Reproduce the lines below word for word, starting at the first line and stopping after the line that contains "pos(701,499)".

——

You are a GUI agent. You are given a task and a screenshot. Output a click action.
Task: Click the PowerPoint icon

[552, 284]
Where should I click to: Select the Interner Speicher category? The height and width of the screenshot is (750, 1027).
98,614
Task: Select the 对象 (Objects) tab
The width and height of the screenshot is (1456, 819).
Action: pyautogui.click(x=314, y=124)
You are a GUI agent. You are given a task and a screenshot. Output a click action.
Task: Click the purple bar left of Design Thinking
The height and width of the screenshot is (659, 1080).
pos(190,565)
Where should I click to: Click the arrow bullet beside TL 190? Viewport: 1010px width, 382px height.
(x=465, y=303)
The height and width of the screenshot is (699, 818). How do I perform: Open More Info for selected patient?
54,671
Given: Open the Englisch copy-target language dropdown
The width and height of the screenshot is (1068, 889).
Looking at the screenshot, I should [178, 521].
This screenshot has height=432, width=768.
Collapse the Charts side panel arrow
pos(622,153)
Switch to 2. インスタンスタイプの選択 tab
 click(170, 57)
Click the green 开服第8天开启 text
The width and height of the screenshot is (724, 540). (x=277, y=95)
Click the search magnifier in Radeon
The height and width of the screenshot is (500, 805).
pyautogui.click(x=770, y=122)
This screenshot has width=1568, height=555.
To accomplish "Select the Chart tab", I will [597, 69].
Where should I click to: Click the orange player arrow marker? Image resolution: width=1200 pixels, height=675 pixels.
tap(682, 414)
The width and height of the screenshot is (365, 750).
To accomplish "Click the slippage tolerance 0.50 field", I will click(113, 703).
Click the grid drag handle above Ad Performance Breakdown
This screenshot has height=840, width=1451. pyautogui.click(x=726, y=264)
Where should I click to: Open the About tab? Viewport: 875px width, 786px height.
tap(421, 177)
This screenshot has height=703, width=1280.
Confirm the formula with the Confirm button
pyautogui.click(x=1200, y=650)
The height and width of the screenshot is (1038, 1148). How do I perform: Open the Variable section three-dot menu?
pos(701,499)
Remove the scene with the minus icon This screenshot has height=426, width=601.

——

Response for this exercise:
You are a GUI agent. You are given a task and a screenshot. Output a click action.
Task: Click the PowerPoint icon

[552, 284]
Where should I click to: Select the Interner Speicher category? The height and width of the screenshot is (750, 1027).
98,614
Task: Select the 对象 (Objects) tab
The width and height of the screenshot is (1456, 819).
Action: pyautogui.click(x=314, y=124)
You are a GUI agent. You are given a task and a screenshot. Output a click action.
Task: Click the purple bar left of Design Thinking
The height and width of the screenshot is (659, 1080).
pos(190,565)
Where should I click to: Click the arrow bullet beside TL 190? Viewport: 1010px width, 382px height.
(x=465, y=303)
The height and width of the screenshot is (699, 818). How do I perform: Open More Info for selected patient?
54,671
Given: Open the Englisch copy-target language dropdown
The width and height of the screenshot is (1068, 889).
Looking at the screenshot, I should [178, 521].
This screenshot has height=432, width=768.
Collapse the Charts side panel arrow
pos(622,153)
Switch to 2. インスタンスタイプの選択 tab
 click(170, 57)
Click the green 开服第8天开启 text
The width and height of the screenshot is (724, 540). (x=277, y=95)
Click the search magnifier in Radeon
The height and width of the screenshot is (500, 805).
pyautogui.click(x=770, y=122)
This screenshot has width=1568, height=555.
To accomplish "Select the Chart tab", I will [597, 69].
Where should I click to: Click the orange player arrow marker? Image resolution: width=1200 pixels, height=675 pixels.
tap(682, 414)
The width and height of the screenshot is (365, 750).
To accomplish "Click the slippage tolerance 0.50 field", I will click(113, 703).
Click the grid drag handle above Ad Performance Breakdown
This screenshot has height=840, width=1451. pyautogui.click(x=726, y=264)
Where should I click to: Open the About tab? Viewport: 875px width, 786px height.
tap(421, 177)
This screenshot has height=703, width=1280.
Confirm the formula with the Confirm button
pyautogui.click(x=1200, y=650)
The height and width of the screenshot is (1038, 1148). How do I perform: Open the Variable section three-dot menu?
pos(701,499)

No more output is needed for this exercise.